[THE RECORDS — start]
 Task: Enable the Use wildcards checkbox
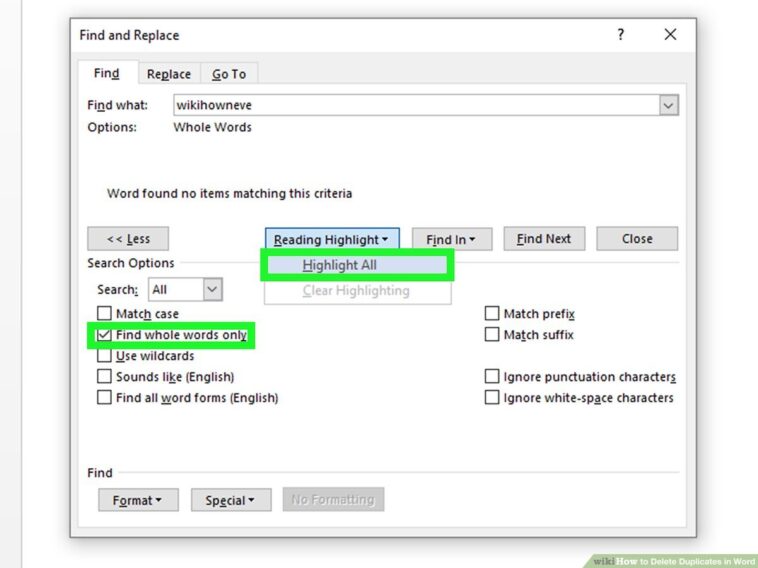(105, 356)
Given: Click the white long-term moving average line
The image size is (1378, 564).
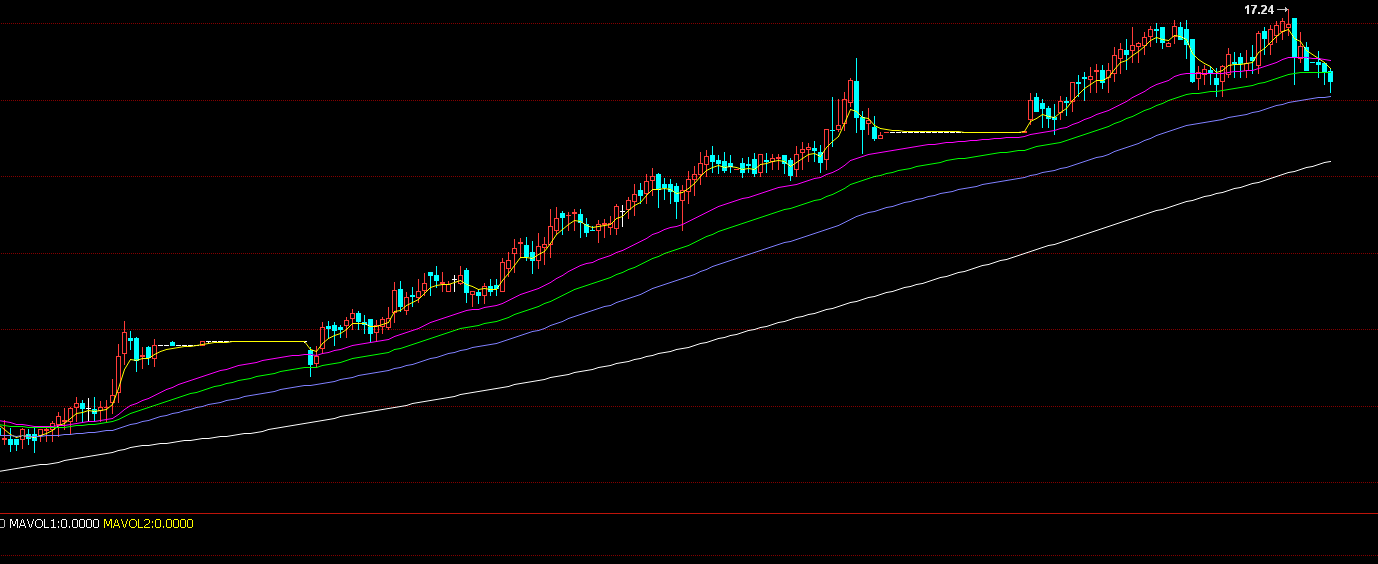Looking at the screenshot, I should (700, 346).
[THE RECORDS — finish]
AIM OF THE TASK: Lines starting at the one with "Given: Click the" and ending at the last line of the entries above must be restated word for word, with pictures omitted.

OUTPUT BELOW:
Given: Click the white long-term moving average line
The image size is (1378, 564).
Looking at the screenshot, I should (700, 346).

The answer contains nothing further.